Everyone got their start in eventing somewhere, but nearly half of all the competitors at this year’s Land Rover Kentucky Three-Day event got their start in Pony Club.
Name, Rating, Pony Club
Andrea Baxter, A, Black Oaks Pony Club
Hawley Bennett-Awad, Groe and Langley Pony Club (Canadian Pony Club)
Tim Bourke, A, Clew Bay Pony Club (Irish Pony Club)
Buck Davidson, UR, Mr.

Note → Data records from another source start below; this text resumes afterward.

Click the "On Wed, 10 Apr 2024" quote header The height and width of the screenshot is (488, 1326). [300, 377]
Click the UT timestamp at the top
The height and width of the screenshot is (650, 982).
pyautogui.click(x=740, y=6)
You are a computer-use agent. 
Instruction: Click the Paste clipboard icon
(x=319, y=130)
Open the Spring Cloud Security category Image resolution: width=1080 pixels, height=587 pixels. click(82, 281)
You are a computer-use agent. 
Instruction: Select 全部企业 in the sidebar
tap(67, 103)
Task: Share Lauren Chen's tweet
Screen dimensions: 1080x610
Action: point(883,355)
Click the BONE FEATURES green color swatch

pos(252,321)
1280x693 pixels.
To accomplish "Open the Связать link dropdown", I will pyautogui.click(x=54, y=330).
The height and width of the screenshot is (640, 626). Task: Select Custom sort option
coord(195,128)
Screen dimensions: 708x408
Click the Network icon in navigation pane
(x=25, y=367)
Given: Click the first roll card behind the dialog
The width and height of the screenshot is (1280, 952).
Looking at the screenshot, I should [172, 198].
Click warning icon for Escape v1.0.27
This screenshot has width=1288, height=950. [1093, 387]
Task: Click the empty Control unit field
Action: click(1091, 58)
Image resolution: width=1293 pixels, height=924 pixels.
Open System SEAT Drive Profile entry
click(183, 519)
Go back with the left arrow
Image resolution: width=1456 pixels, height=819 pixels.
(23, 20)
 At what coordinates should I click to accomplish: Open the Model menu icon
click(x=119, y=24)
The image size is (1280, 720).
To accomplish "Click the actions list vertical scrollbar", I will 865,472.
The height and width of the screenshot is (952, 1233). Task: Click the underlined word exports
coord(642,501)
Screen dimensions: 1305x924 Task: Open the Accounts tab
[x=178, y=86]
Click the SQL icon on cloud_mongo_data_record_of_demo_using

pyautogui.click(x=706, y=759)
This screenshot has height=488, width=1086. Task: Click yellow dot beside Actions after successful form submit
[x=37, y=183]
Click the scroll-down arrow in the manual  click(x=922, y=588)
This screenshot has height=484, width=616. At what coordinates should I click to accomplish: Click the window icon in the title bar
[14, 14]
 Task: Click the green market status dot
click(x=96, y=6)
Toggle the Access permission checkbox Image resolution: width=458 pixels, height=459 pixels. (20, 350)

Stewart’s Cheshire Foxhounds Pony Club
Ellen Doughty-Hume, A, Trinity Hills II Pony Club
Phillip Dutton, A, Nyngan Pony Club, New South Wales (Pony Club Australia)
Savannah Fulton, D-2, Full Moon Far Pony Club Riding Center
Lillian Heard, B, Seneca Valley Pony Club
Ashley Johnson, A, Amwell Valley Hounds Pony Club
Alexandra Knowles, A, Sierra Gold Pony Club
Marilyn Little, Frederick Pony Club
Elinor MacPhail O’Neal, C-2, Hunter Run Pony Club
Boyd Martin, Forest Hills Pony Club, New South Wales (Pony Club Australia)
Jennifer McFall, C-3, Sierra Gold Pony Club
Joe Meyer, Wainuioru Pony Club (The New Zealand Pony Club)
Colleen Rutledge, A, Frederick Pony Club
Kim Severson, B, Diamondback Pony Club
Erin Sylvester, C-2, North River Pony Club
Lynn Symansky, A, Difficult Run Pony Club
And that’s just the tip of the iceberg! Pony Club alumni are everywhere. They walk among us, disguised as humans, identifiable by their superhuman bandaging skills, freak knowledge of obscure equine trivia and legendary horse management neuroses. Not sure if you’re in the presence of an alum? Hang a water bucket in front of them with the snaps facing outward. If they start twitching, they’re in the Club. As this USPC Blog blog post puts it: “Regardless of your level or how many years you spent in the organization; once a Pony Club Member, always a Pony Club Member!”
Not every Pony Club grad goes on to become a four-star rider, but the organization is known for instilling within its membership a number of healthy, hard-won qualities: discipline, work ethic, focus, drive and myriad other character traits that contribute to a lifetime of success in the equestrian realm and beyond.
The USPC’s Pin Promise campaign makes it a little easier to give credit where credit is due. Launched in 2012 and Macy Carman, former Chair of Pony Club’s National Youth Board, it’s an initiative encouraging members, volunteers and alumni to wear their Pony Club pins outside of USPC affiliated functions, mirroring the impact that Pony Club has had on many members’ lives.
When you wear your pin, you are reminding others that Pony Club is one stepping stone to success in the equestrian community. Wearing your pin can inspire a D3 Pony Club Member watching at a local jumper show, or the thousands watching a former Pony Club member gallop by at Kentucky.
The Pin Promise was one of many irons Pony Club had in the fire at this year’s event. There were Keeneland Pony Club Quadrille and Pas de Deux demonstrations in the Walnut Ring, a Shapley’s grooming demo and autograph signing with Emma Ford in the Pony Club boot, and member-only course walks with designers Guilherme Jorge for the CSI3* Grand Prix course and with Richard Jeffery (a Pony Club grad!) for the CCI4*.
There was a Celebrity Games Challenge, and the annual Prince Philip Cup Games were fierce as usual! The four teams were the MidSouth Region Picks, Sunshine Region Butterfingers, Sunshine Region Yellow Jackets and an Eastern Pennsylvania/Old Dominion/Tri-State Region Mix Team called Switch Blade. 2018 marks the competition’s 18th consecutive year it has been hosted during Kentucky.
We were happy to meet the two recipients of the 2018 USPC Media Internship, who joined two returning interns for this year’s event. The crew: Brynn Hawley (Delaware PC), Isabel Brunker (Keeneland PC), Allison Bailey (Delaware PC), and Kaila McCormack (Metamora Hunt II PC). During a tour of the media center, we interviewed THEM about their internship experience — sounds like it’s been a fun and educational one!